The present disclosure relates to the distillation of diffusion models. In disclosed embodiments, a deep equilibrium model may be utilized in a distilled architecture. Disclosed embodiments may enable distilling diffusion models directly from initial noise to a resulting image.
Diffusion models have shown exceptional performance across a broad spectrum of generative tasks, including high-quality image generation, audio, and video synthesis. Knowledge distillation refers to the process of transferring knowledge from a large model or set of models to a single smaller (and faster) model that can be practically deployed under real-world constraints. Knowledge distillation may be viewed as a form of model compression.

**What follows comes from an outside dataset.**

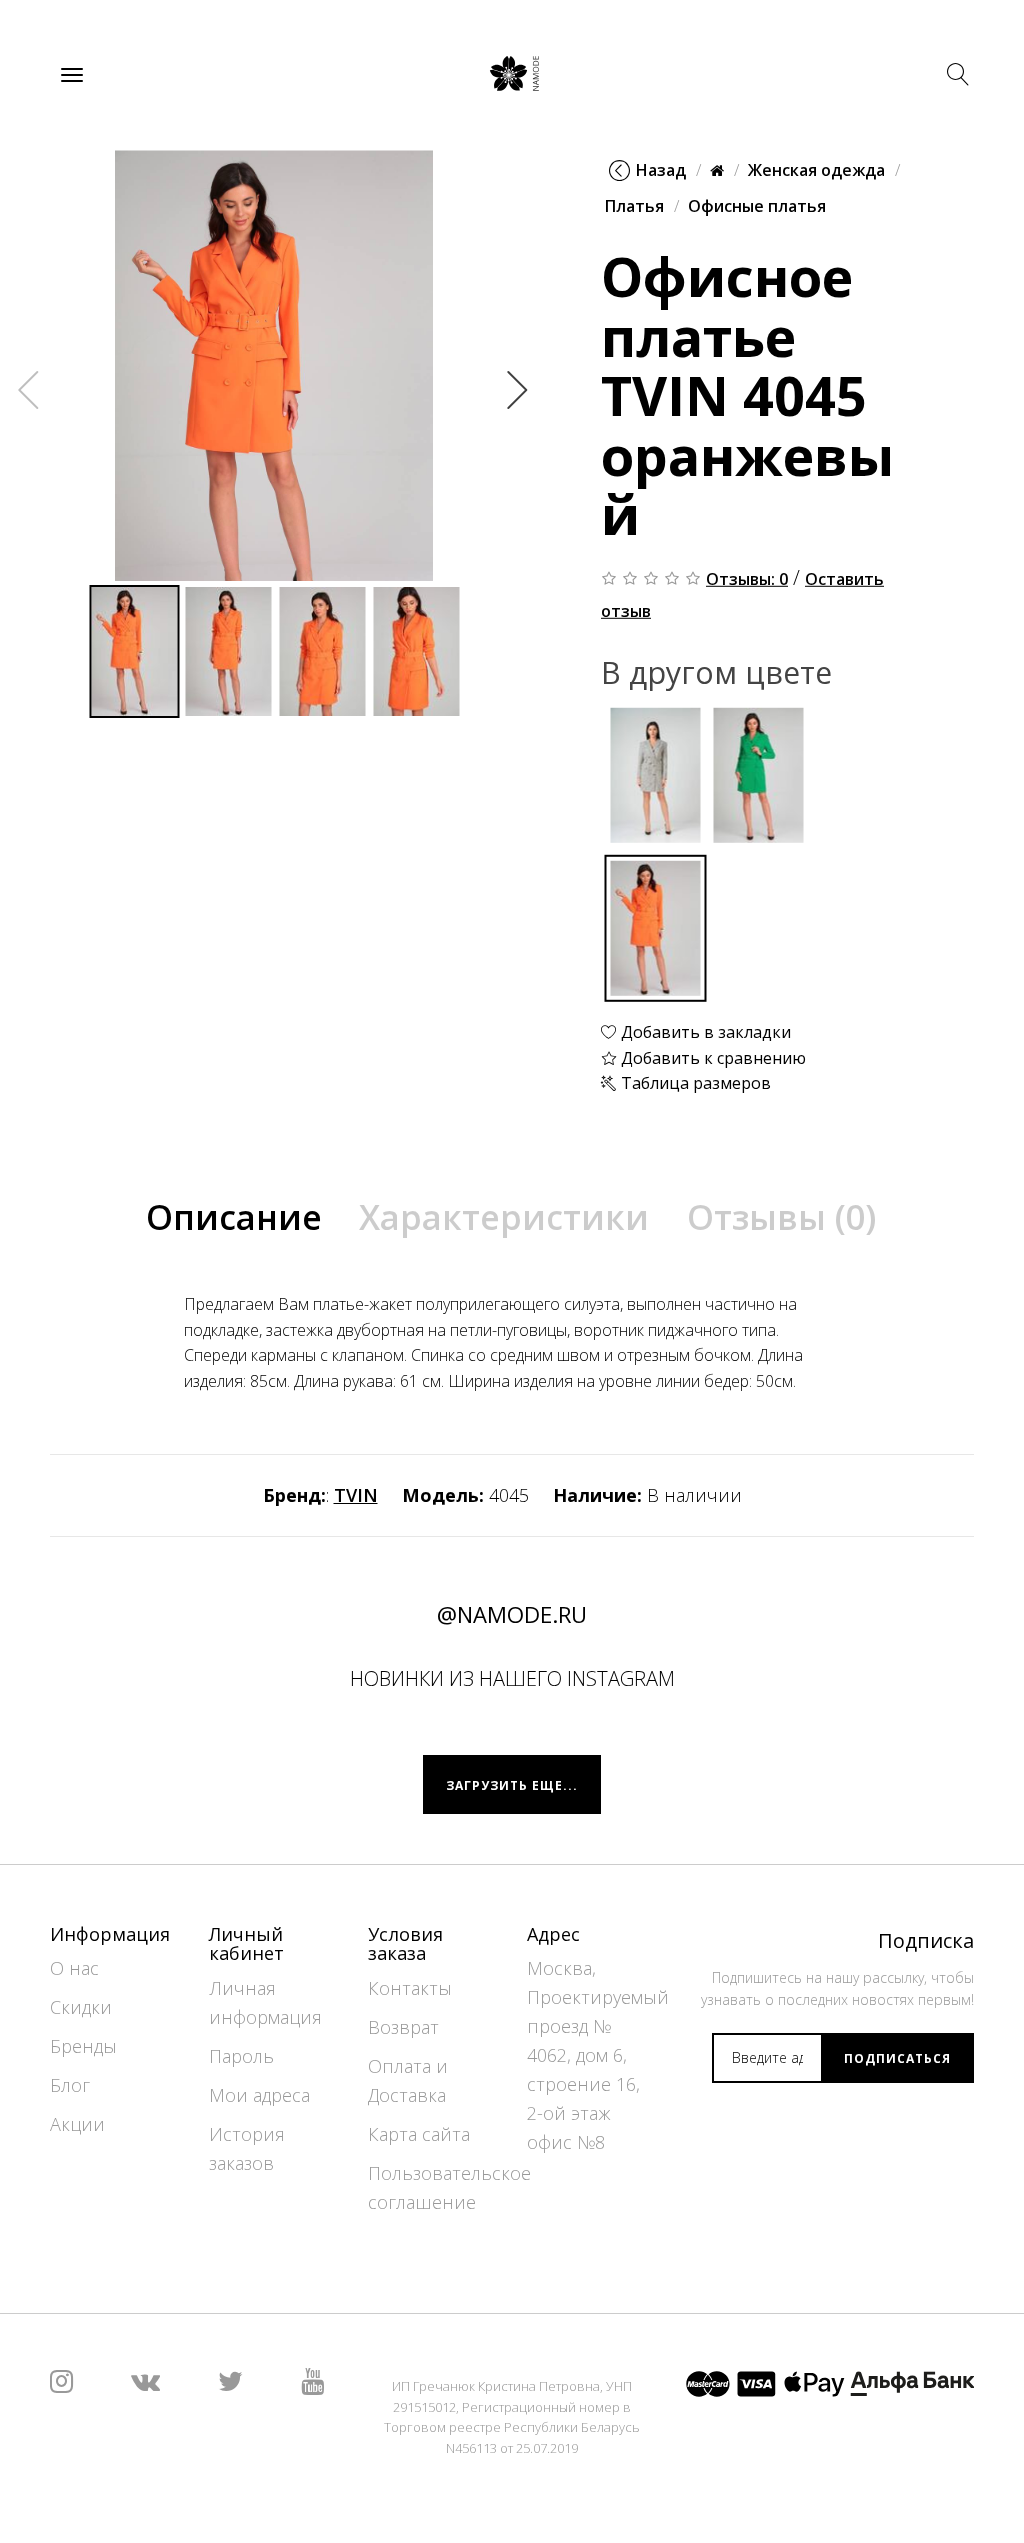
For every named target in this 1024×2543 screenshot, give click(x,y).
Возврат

A key drawback of diffusion models is their slow generative process restricting the practical applicability of diffusion models in real-time or resource-constrained scenarios. Existing distillation methods for diffusion models aim to condense the multi-step sampling process into a more efficient few-step or single-step process. However, these methods suffer from the drawback of demanding multiple training passes to distill the lengthy sampling process and they require large memory and computing resources due to maintaining a dual copy of the model. Disclosed embodiments may distill a multi-step diffusion process into a single-step generative model, using solely noise/image pairs.
In some embodiments, disclosed methods comprise converting noise into a noise embedding vector; tokenizing the noise embedding vector via an injection transformer; inputting the tokenized noise into an equilibrium transformer; solving a fixed point via the equilibrium transformer; and decoding the fixed point to generate an image sample.

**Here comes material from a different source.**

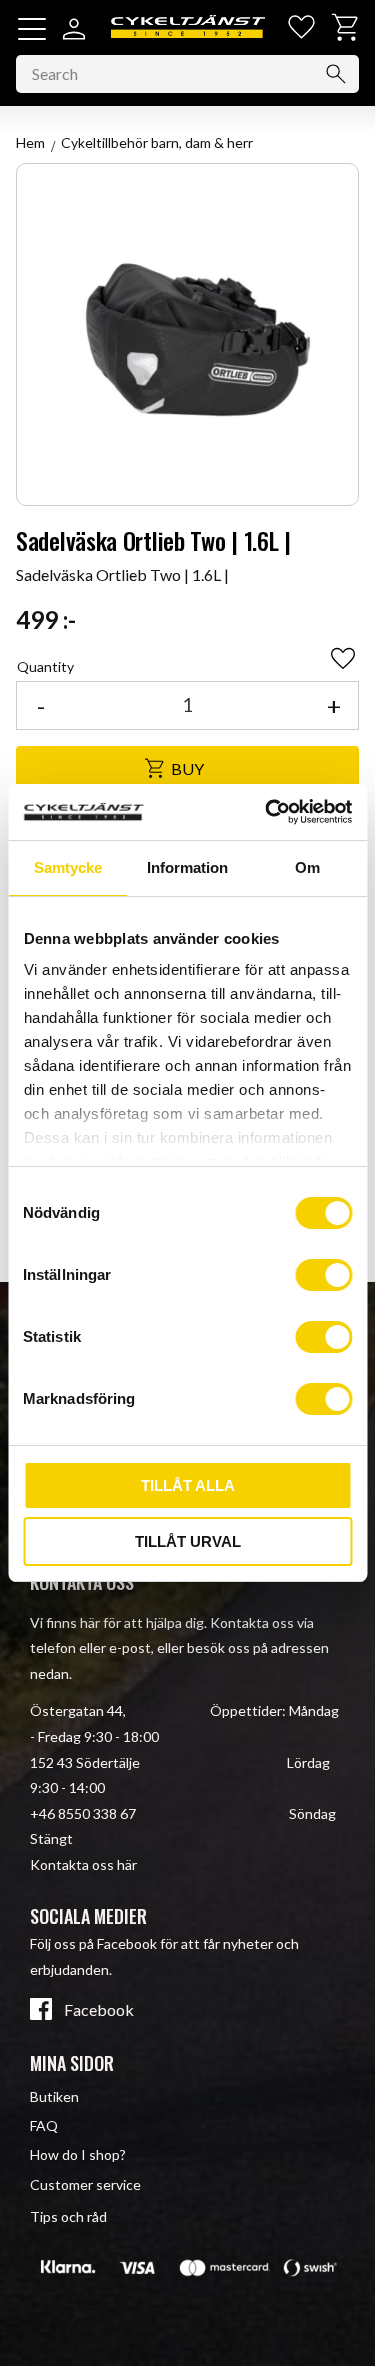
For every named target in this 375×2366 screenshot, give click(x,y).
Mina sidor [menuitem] (72, 2063)
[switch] (323, 1275)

Embodiments of the present disclosure are described herein. It is to be understood, however, that the disclosed embodiments are merely examples and other embodiments can take various and alternative forms. The figures are not necessarily to scale; some features could be exaggerated or minimized to show details of particular components. Therefore, specific structural and functional details disclosed herein are not to be interpreted as limiting, but merely as a representative basis for teaching one skilled in the art to variously employ the present invention. As those of ordinary skill in the art will understand, various features illustrated and described with reference to any one of the figures can be combined with features illustrated in one or more other figures to produce embodiments that are not explicitly illustrated or described. The combinations of features illustrated provide representative embodiments for typical applications. Various combinations and modifications of the features consistent with the teachings of this disclosure, however, could be desired for particular applications or implementations.

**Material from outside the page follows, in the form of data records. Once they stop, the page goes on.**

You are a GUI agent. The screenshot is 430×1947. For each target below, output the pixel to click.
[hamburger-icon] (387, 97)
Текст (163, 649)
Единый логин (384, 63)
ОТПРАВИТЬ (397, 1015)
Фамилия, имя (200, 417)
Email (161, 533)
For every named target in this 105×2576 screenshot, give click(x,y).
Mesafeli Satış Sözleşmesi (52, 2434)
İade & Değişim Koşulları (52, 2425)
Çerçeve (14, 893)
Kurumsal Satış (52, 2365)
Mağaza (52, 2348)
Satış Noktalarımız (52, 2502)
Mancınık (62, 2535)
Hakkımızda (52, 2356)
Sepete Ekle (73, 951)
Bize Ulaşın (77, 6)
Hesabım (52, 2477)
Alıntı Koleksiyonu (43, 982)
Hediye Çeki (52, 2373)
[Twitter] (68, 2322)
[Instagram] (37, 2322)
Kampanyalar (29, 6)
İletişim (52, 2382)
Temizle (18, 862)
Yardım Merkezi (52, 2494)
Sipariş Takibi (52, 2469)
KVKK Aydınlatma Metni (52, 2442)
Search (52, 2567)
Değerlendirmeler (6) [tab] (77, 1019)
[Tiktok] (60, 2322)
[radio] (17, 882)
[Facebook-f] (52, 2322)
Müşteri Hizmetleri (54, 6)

Diffusion models have demonstrated remarkable performance on a wide range of generative tasks such as high-quality image generation and manipulation, audio synthesis, video, 3D shape, text, and molecule generation. These models are trained with a denoising objective derived from score matching, variational inference, or optimal transport, enabling them to generate clean data samples by progressively denoising the initial Gaussian noise during the inference process. Unlike adversarial training, the denoising objective leads to a more stable training procedure, which in turn allows diffusion models to scale up effectively. Despite the promising results, one major drawback of diffusion models is their slow generative process, which often necessitates hundreds to thousands of model evaluations. This computational complexity limits the applicability of diffusion models in real-time or resource-constrained scenarios.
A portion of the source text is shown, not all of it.